Things like this make me regret my membership in the species of Homo Sapiens. Ace, a Pit Bull, found starving and showing signs of abuse, was discovered in an Ace Hardware store. No owner was in evidence though numerous well meaning people tried to claim the poor dog.
Now Ace is dead. Murdered by the ignorance of a ill-considered law that requires unclaimed Pit Bulls be put down after four days.
Pitt Bulls have a reputation that is largely undeserved. The viciousness ascribed to them is typically the result of being trained as guard dogs. Some truly viscous pits are the result of illegal dog fighting. In other words, humans make them into the thing other humans fear, then people blame the dogs for being something they had no say in becoming.
I currently have two half pits in my home. Curtys, a Labrador/pit bull mix has been with me for 11 years. He has never turned on my or anybody I know. He is hell on wheels for cleaning out the varmints of the four legged variety, but gets along with other dogs and the cat. He is the model for the dog mounts on the overleaf of my book “Fuzzy Ergo Sum.” You can see it here: http://www.amazon.com/gp/product/0937912174/ref=pd_lpo_k2_dp_sr_1?pf_rd_p=486539851&pf_rd_s=lpo-top-stripe-1&pf_rd_t=201&pf_rd_i=0937912115&pf_rd_m=ATVPDKIKX0DER&pf_rd_r=0A7ZHZ3WVQSSMJTB2XG2
You don’t have to buy the book to see the cover. Handsome canine, yes? He was my son’s pet and eventually mine when my son joined the army.

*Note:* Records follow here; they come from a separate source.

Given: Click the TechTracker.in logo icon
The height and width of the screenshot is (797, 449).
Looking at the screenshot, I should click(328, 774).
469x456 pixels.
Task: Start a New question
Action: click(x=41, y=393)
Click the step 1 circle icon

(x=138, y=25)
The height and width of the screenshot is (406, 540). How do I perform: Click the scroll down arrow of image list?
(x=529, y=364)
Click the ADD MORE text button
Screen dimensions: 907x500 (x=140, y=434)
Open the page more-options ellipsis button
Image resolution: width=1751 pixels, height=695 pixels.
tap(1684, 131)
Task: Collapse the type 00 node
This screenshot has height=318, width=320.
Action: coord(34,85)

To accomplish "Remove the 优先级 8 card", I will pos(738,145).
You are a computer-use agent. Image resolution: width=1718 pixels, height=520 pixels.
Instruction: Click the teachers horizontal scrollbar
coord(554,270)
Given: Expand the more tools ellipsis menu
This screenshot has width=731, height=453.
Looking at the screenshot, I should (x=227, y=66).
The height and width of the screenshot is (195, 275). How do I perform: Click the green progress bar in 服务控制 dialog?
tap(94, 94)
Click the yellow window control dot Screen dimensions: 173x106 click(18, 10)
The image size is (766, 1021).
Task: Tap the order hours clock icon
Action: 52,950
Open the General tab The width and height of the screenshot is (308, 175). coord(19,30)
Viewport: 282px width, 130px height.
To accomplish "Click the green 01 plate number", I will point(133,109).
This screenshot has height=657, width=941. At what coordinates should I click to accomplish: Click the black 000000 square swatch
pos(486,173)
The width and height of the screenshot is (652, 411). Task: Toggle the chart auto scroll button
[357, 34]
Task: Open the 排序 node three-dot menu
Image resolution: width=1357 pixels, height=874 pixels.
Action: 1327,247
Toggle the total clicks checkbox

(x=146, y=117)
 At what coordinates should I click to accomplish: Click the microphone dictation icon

We take longs walks and he is excellent company.
The other pit mix in my home was rescued from an abusive family by some friends of mine. Hooch, a year old puppy, really, was beaten and abused to the point that he would cringe and urinate if you tried to pet him. Same result if you yelled at him. I have been working with him for about eight months now and he is doing much better. I can wrestle with him, playfully slap him (if you are a dog owner you know what I mean) and pet him without his having an accident. He is affectionate and friendly. Unless you are a squirrel. I take him on the same walks and he hasn’t quite learned that a) he can’t chase squirrels while on the leash, and b) that I prefer my shoulder in the socket.
These are the kinds of “dangerous” dogs this barbaric law protects us from. I would much rather see the owners of these abused and neglected dogs put down. Our own species might profit from removing abusive dog owners from the gene pool.
Frankly, it amazes me that the best friend our species has is so readily dismissed and dispatched. Dogs find bombs, drugs, cadavers and missing people. They aid our visually impaired and can even sence when one of us is about to have a seizure or other medical problem. They keep us company, protect us from harm and even entertain us (do the names “Lassie,” “Bengy” or “Rin-Tin-Tin” mean anything to you?) We repay them by neutering, beating, starving and killing them. Shakespeare nailed the irony most sublimely.
What a piece of work is a man, how noble in reason, how
infinite in faculties, in form and moving how express and
admirable, in action how like an angel, in apprehension how like
a god! the beauty of the world, the paragon of animals—and yet,
to me, what is this quintessence of dust? Man delights not me—
nor woman neither, though by your smiling you seem to say so.
There is a legend that goes something like this: When Adam and Eve were evicted from the Garden of Eden, Got created a rift between man and the beasts. But before the rift became too great, the dog leapt over to stand at man’s side. And has been there ever since.
Pit Bulls, Rottweiler’s, German Shepherds, take your pick. All are as viscous as humans made them. Treat them well and they will respond in kind.
I hope at least a few people in Detroit read this and think about Ace, abused, starved, abandoned and finally killed by the state.
This is too sad to make into a rant.